For US marathoning, the challenge is not so much to get faster as to get deeper. While podium-level runners like Hall, Goucher, Deena Kastor, Shalane Flanagan, Meb Keflezighi, and Khalid Khannouchi can run with anybody on the planet, you still can fit most of the American contenders inside an airport courtesy van.

Ryan Hall had as good a chance as anyone to win on Monday, and despite post-race criticism of his tactics (unwarranted, I think), the fact remains that only one runner actually had perfect tactics. That’s the definition of a marathon champion, sometimes: the one runner whose strategy worked. The problem is that Ryan only had one roll of the dice. There were five or six guys in the field with a shot at winning, and one of them was American. What if two of them had been? What if we had two Ryan Halls entered? Maybe the one who actually ran still gets third or fourth, and the hypothetical one makes different bets and wins. Diversification isn’t just a good investment strategy.

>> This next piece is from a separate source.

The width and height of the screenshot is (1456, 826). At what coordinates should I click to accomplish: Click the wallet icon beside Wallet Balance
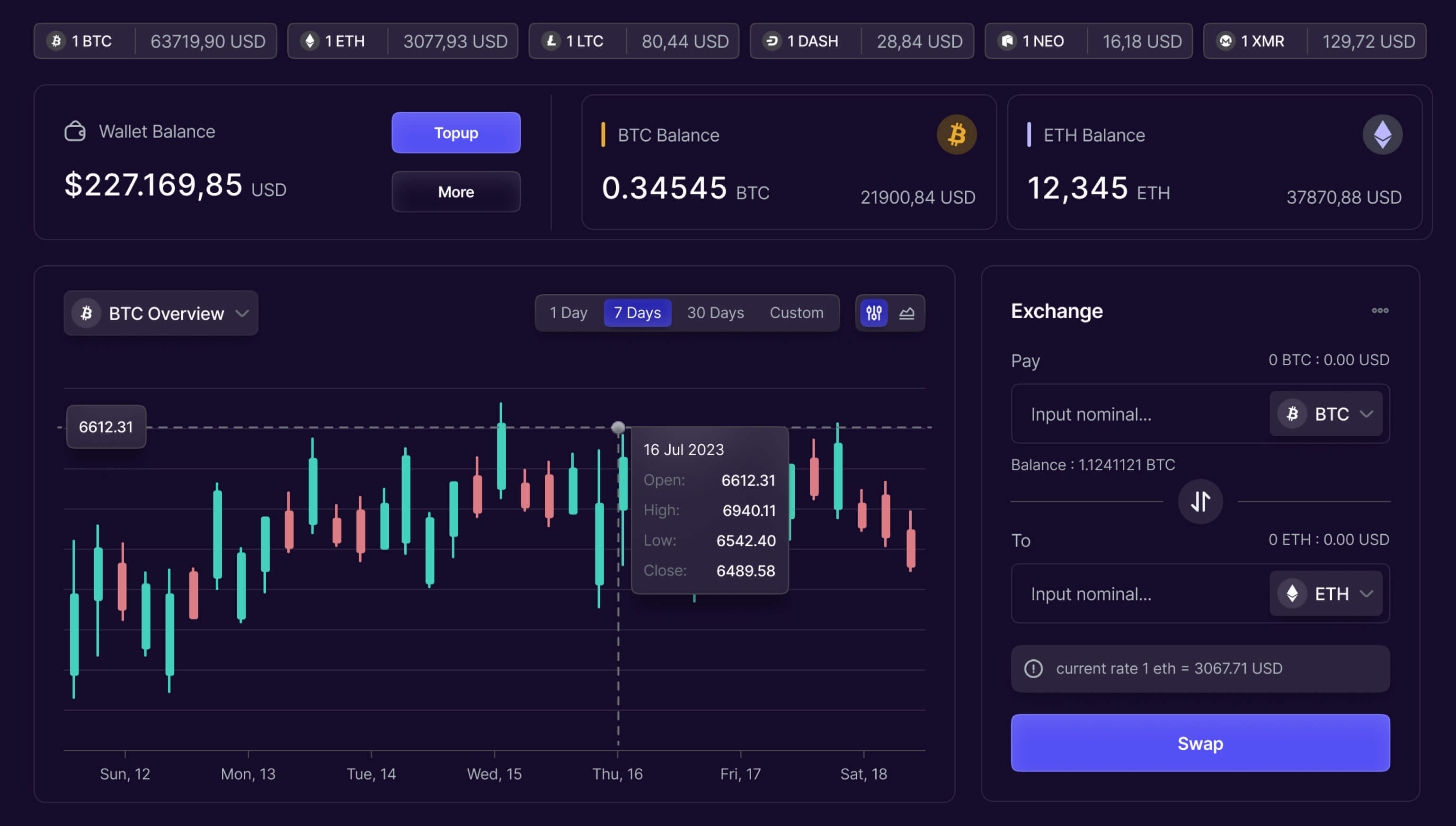75,132
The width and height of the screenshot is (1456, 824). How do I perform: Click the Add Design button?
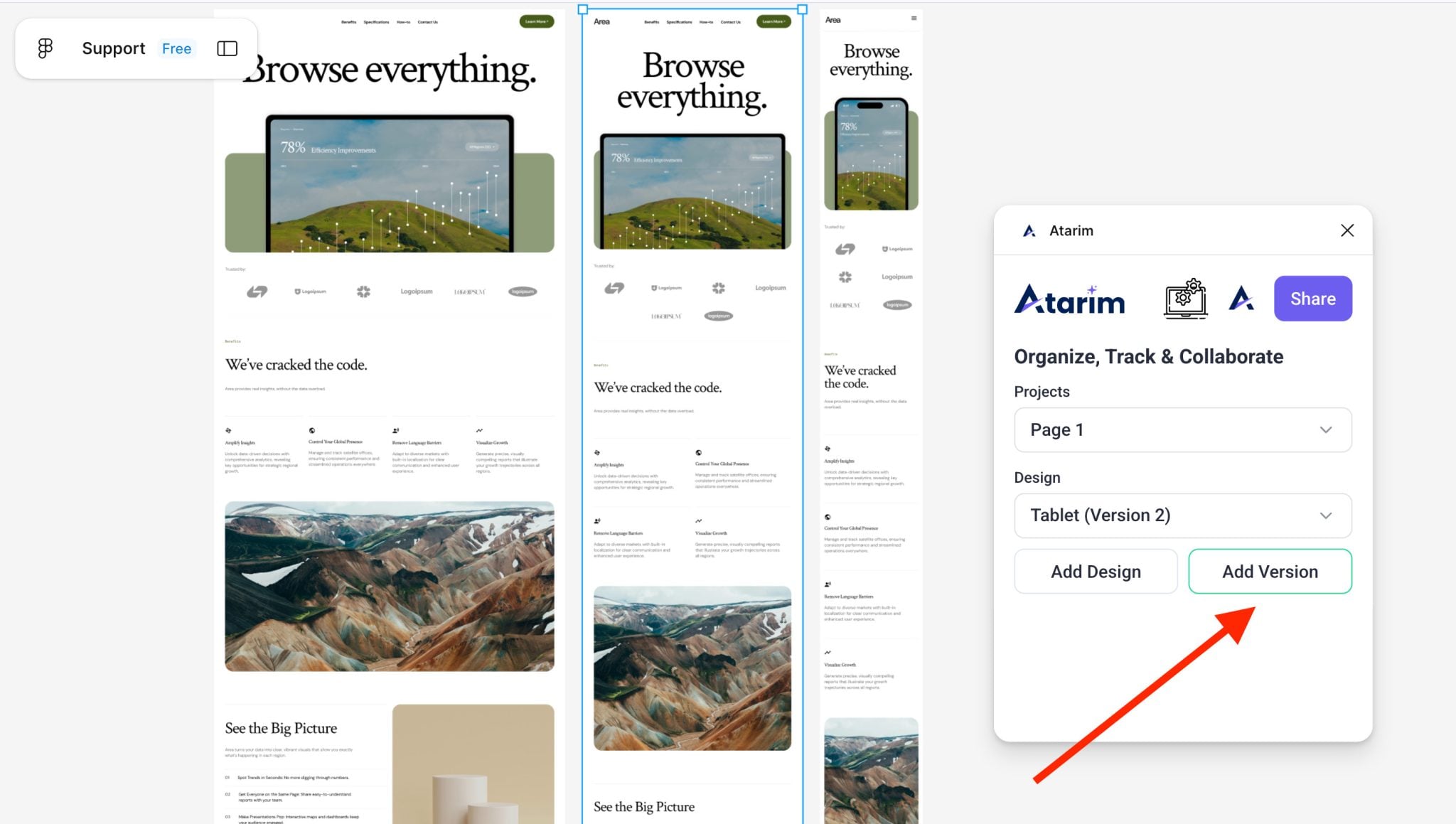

Amby Burfoot discusses strategy in his blog, and even though Shira Springer disagrees with his analysis of the wind effect, Amby has a point: negative splits are the way to run Boston until someone proves otherwise. (Obviously they didn’t save Kara Goucher, though.) Here’s my challenge, though: the data is there. I’ve played with analyzing it before (albeit without much success). What questions do we ask in order to get some conclusions from that data?

About Boston in 1985

Monday, April 20th, 2009

Everyone has mentioned, in their Boston roundups (including mine) how the women’s winning time was the slowest since 1985.

Everyone mentioned in their previews that no American (male or female) has won the Boston marathon since 1985.

Nobody has mentioned that 1986 was the first year that the Boston Marathon awarded prize money.

I do not think these things are unrelated.